A group of Lac La Croix youth were recognized for their N'we Jinan Artists - Firemakers video at the 15th annual Northwestern Ontario Aboriginal Youth Achievement and Recognition Awards.
“It’s been pretty cool — the support is quite amazing out here,” says Reo Walton, one of 10 Lac La Croix youth who were recognized with one of three Group Achievement awards during the May 1 awards ceremony at the Italian
Cultural Centre in Thunder Bay. “It’s amazing to know that people are finally starting to hear the message and understand the reality of the lives we live.”
The video was created by Walton and the other youth, including Anthony Boshey, Kierra Boshey-Martin, Ian Geyshick, Taison Geyshick, Cylie King, Kyson King, Kiera Ottertail, Madison Ottertail and Kaelyn Walton, with the assistance of the N'we Jinan Artists team.
“All of us pretty much threw out ideas,” Walton says. “It was quite cold that day (when we created the video), but the experience was pretty great.”
Madison Ottertail says it was a fun and amazing experience to work on the project.
“It took one day to write the song and one day to sing the song,” Ottertail says. “And then the last two days we filmed.”
Kiera Ottertail says everyone was “kind of shy” at the beginning of the project.
“But as we continued working, people started talking to each other,” Kiera says. “And we helped each other with the song and everything.
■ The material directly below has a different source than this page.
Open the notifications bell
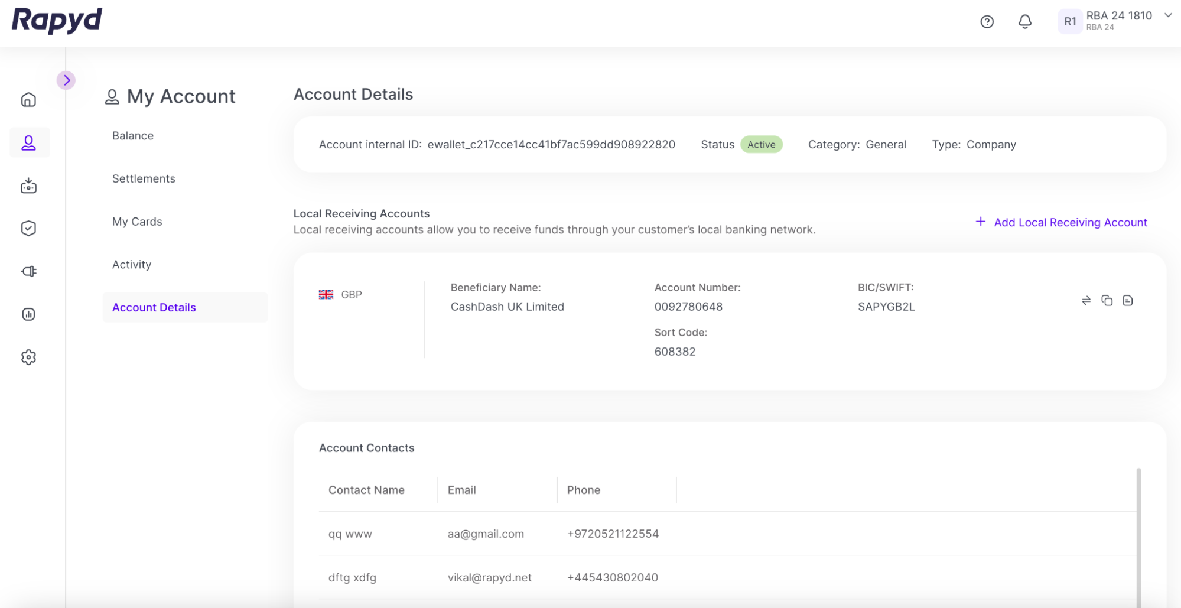This screenshot has width=1181, height=608. click(1025, 22)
It took a while but we got there.”
Taison Geyshick says it was an “amazing experience” working on the lyrics for the video.
“Also, filming the video was awesome,” Geyshick says. “We got to show the people the (video) locations on our reserve.”
Geyshick appreciated the reception that the video received when it was screened during the awards ceremony.
“It was so amazing when we went up on the stage and heard people cheering,” Geyshick says. “It was awesome.”
Kaelyn Walton enjoyed working on the project wth the other youth.
“I just liked coming together and working on it, sharing ideas,” Kaelyn says. “It was pretty cool meeting new people and making new friends.”
The Firemakers video is posted online at: www.youtube.com/watch?v=CANWLwrvt5g.
Andrew Kejick, a second-year Confederation College Native Child and Family Services Program student from Lac Seul, was recognized with one of five Sandra Kakeeway Cultural Awards during the awards ceremony.
“Sandra Kakeeway was a lady that actually helped me make my first regalia,” Kejick says. “When I found out that she had passed away, I put up my regalia for two years. Then eventually I started as a full-time drummer. Once we made our first CD in 2013, I got back into full-time dancing and I started to do contemporary dancing and I started to do competitions.”
Kejick says his first competition powwow was at Gull Bay about three years ago.
“I placed third,” Kejick says. “I (was) still learning though, at the time.”
Kejick says his path on the powwow trail was a “lifesaving experience.”
“It got me back into my schooling,” Kejick says. “I travelled to a lot of communities. It was a really good experience for me.”
Kejick appreciates being recognized with the Sandra Kakeeway Cultural Award.
“I’ve known her for so long, and I want to say thank you to her for what she has done for me,” Kejick says. “Because of her, that’s why I made my first regalia.”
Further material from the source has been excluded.